→ What this task involves
Rewrite the rows, from the line containing "Image resolution: width=169" through the end of the rows, as a Markdown table with the columns No. and Text, skipping blank lines and leaving out the pictures.

(Screenshot and document pointing data)
..........

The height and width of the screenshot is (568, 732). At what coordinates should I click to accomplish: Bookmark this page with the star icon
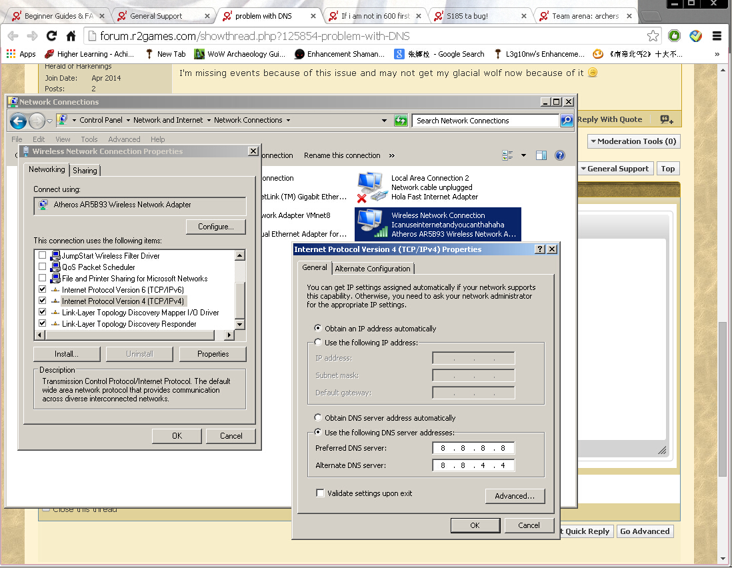click(653, 36)
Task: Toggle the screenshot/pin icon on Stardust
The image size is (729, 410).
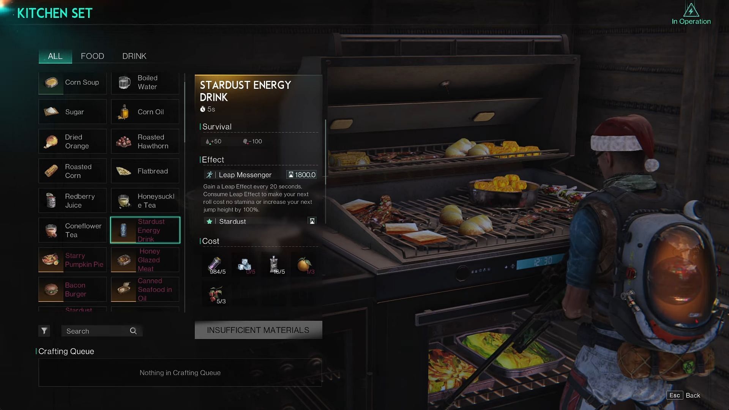Action: click(312, 221)
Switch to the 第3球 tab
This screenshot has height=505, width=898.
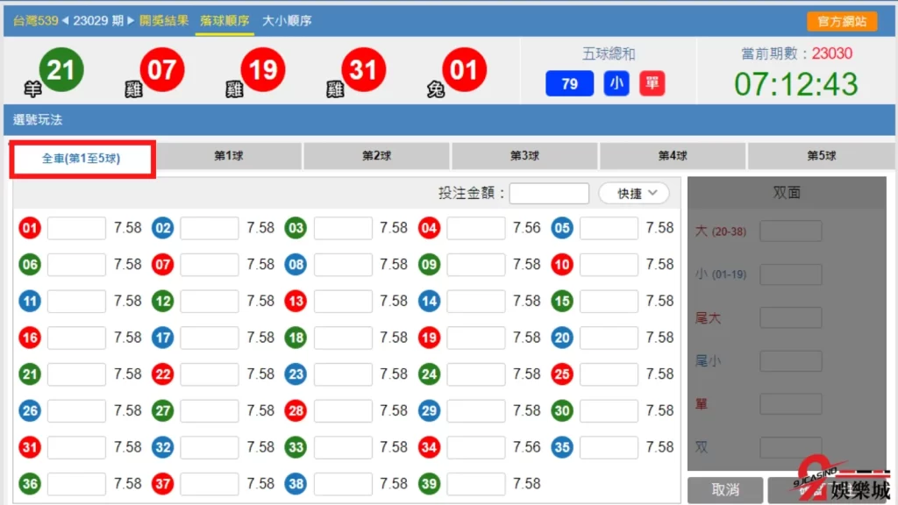point(524,155)
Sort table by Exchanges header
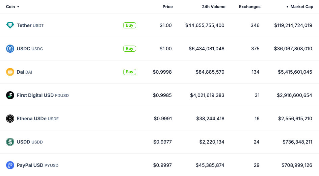 point(249,7)
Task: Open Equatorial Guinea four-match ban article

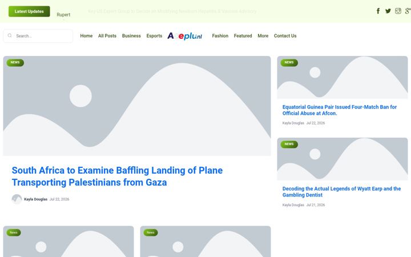Action: (x=340, y=110)
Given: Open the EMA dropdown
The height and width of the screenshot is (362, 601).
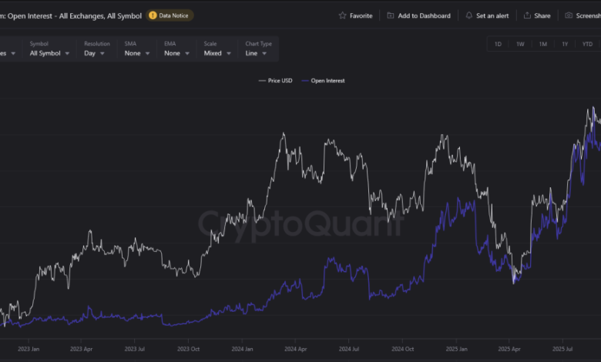Looking at the screenshot, I should [x=176, y=53].
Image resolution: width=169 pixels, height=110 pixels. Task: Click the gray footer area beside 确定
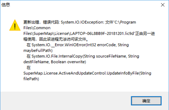click(x=65, y=101)
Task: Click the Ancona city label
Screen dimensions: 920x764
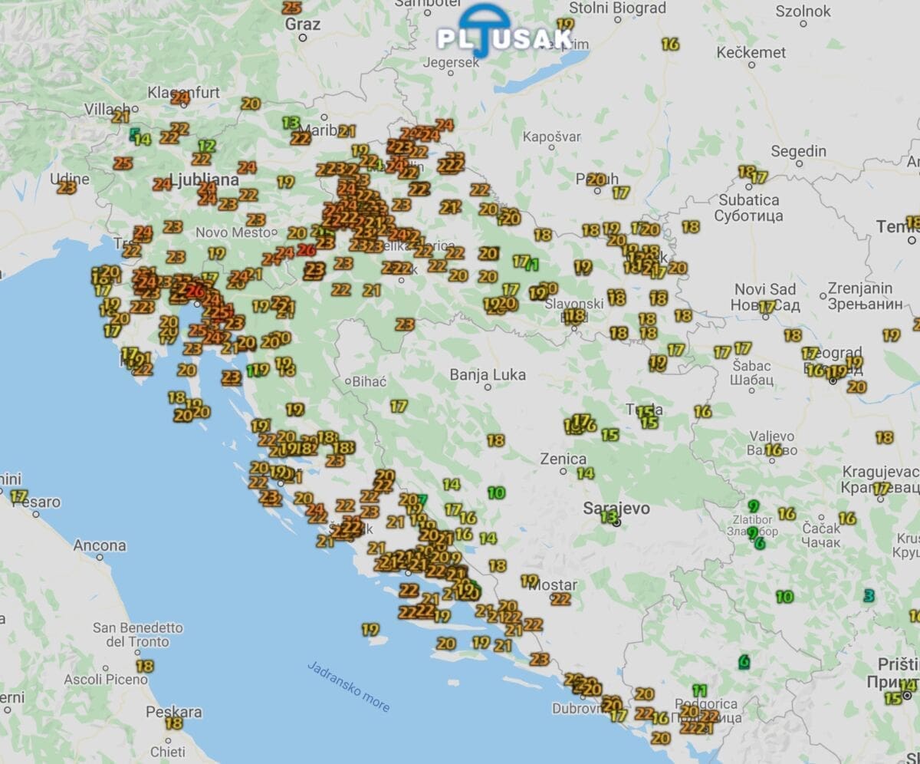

..........

→ Output of the task
| No. | Text |
|---|---|
| 1 | Image resolution: width=169 pixels, height=110 pixels. Task: Click the gray footer area beside 确定 |
| 2 | click(x=65, y=101) |
| 3 | Task: Click the Ancona city label |
| 4 | Screen dimensions: 920x764 |